As a further example data storage system employing a data storage array, FIG. 3 is presented. FIG. 3 is a system diagram illustrating data storage system 300. Data storage system 300 includes hard disk drive (HDD) assembly 310 and one or more host systems 350. HDD assembly 310 and host system 350 communicate over storage link 360. Various elements of HDD assembly 310 can be included in data storage array 110 of FIG. 1, although variations are possible. Although one HDD assembly 310 is shown in FIG. 3, it should be understood that more than one HDD assembly could be included and linked to host system 350 or other host systems, such as in a data storage environment employing many data storage arrays.

HDD assembly 310 can comprise a storage assembly with associated enclosure and structural elements which is insertable into a rack that can hold other HDD assemblies, such a rackmount server environment. The enclosure can include structural elements to mount the plurality of HDDs and can also include at least one external connector for communicatively coupling control system 311 or host interface 312 of HDD assembly 310 over storage link 360.

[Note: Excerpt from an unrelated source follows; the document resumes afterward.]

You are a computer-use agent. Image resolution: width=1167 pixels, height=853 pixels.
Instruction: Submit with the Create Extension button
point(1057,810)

HDD assembly 310 can comprise a redundant array of independent disks (RAID) array, or a JBOD device (“Just a Bunch Of Disks”) device which include a plurality of independent disks which can be spanned and presented as one or more logical drives to host system 350. In some examples, HDD assembly 310 comprises a virtual bunch of disks (VBOD) which adds one or more layers of abstraction between physical storage drives and external interfaces. A VBOD can employ various types of magnetic recording technologies and abstract front-end interactions from the particular recording technology. For example, shingled magnetic recording (SMR) hard disk drives typically have inefficiencies for random writes due to the shingled nature of adjacent tracks for data. In SMR examples, the VBOD abstracts the SMR drives and allows random writes and random reads while still having underlying SMR media which ultimately hold the associated data. Other recording techniques can be employed, such parallel magnetic recording (PMR), or Heat-assisted magnetic recording (HAMR), including variations, improvements, and combinations thereof.

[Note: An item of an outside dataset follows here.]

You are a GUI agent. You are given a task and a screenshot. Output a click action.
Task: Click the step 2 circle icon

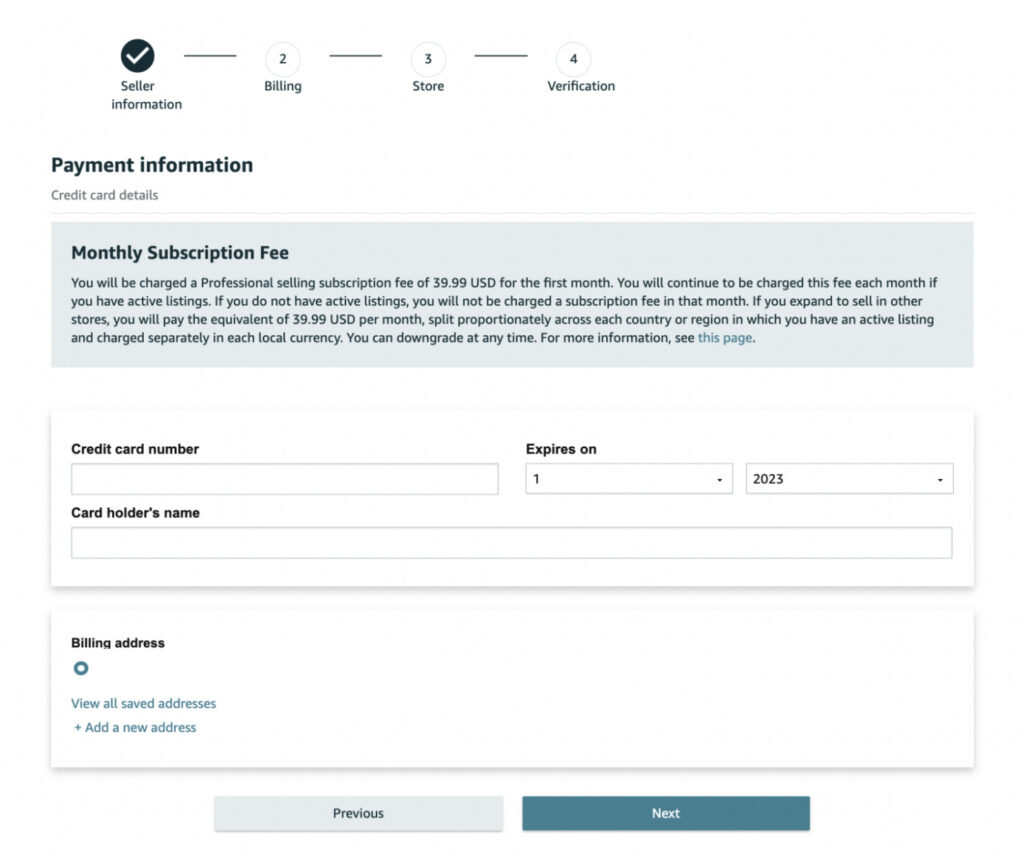click(282, 59)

Storage link 360 can include one or more links, although a single link is shown in FIG. 3. Storage link 360 can comprise a storage or disk interface, such as Serial Attached ATA (SATA), Serial Attached SCSI (SAS), FibreChannel, Universal Serial Bus (USB), SCSI, InfiniBand, NVMe, Peripheral Component Interconnect Express (PCIe), Ethernet, Internet Protocol (IP), or other parallel or serial storage or peripheral interfaces, including variations and combinations thereof.

Host system 350 can include one or more computing and network systems, such as personal computers, servers, cloud storage systems, packet networks, management systems, or other computer and network systems, including combinations and variations thereof. In operation, host system 350 issues read and write commands or operations to HDD assembly 310 over storage link 360, among other commands or operations which can include control instructions, metadata retrieval operations, configuration instructions, and the like Likewise, HDD assembly 310 can transfer read data over storage link 360, among other information such as graphical user interface information, status information, operational information, drive seek information, temperature information, failure notifications, alerts, and the like.

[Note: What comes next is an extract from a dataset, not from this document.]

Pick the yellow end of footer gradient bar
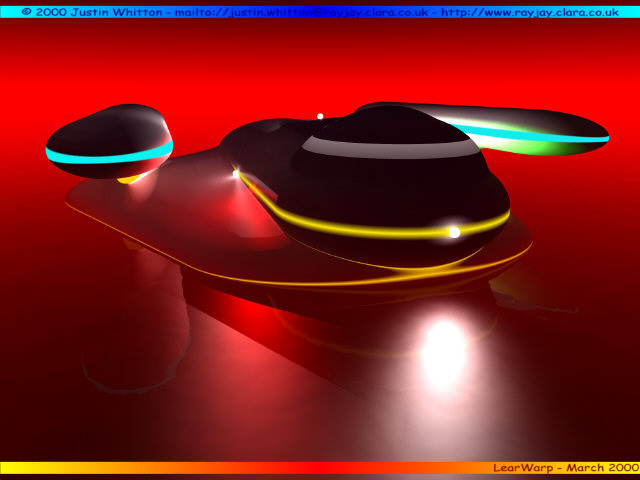The width and height of the screenshot is (640, 480). (20, 467)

HDD assembly 310 includes a plurality of hard disk drives (HDDs), namely HDD 320-323, although any number of HDDs can be included. Although FIG. 3 indicates hard disk drives for each of HDD 320-323, in should be understood that HDD 320-323 can each comprise hybrid disk drives which comprise rotating media and solid state storage components which work in tandem. In further examples, optical storage drives are employed, or other computer readable storage device. Each HDD 320-323 is coupled to control system 311 by one or more storage links, which in this example comprises Serial Attached SCSI (SAS) links, although other link types can be employed.

Each HDD 320-323 can comprise similar elements, and for exemplary purposes, a detailed view of HDD 320-323 is shown in FIG. 3 as including rotating storage media 324, read/write heads 325, and associated temperature sensors 330-333, although variations are possible among HDD 320-323. HDD 320-323 can include further elements, such as armatures, preamps, transceivers, processors, amplifiers, motors, servos, cases, seals, enclosures, and other electrical and mechanical elements.

HDD assembly 310 also includes control system 311, one or more temperature sensors 335, one or more ventilation fans 340, and storage enclosure 345. Control system 311 includes processing circuitry 313, drive controller 314, storage system 315, and host interface (I/F) 312. Furthermore, control system 311 includes firmware 316 which includes temperature module 317 and seek module 318 which, when executed by at least processing circuitry 313, operates as described below.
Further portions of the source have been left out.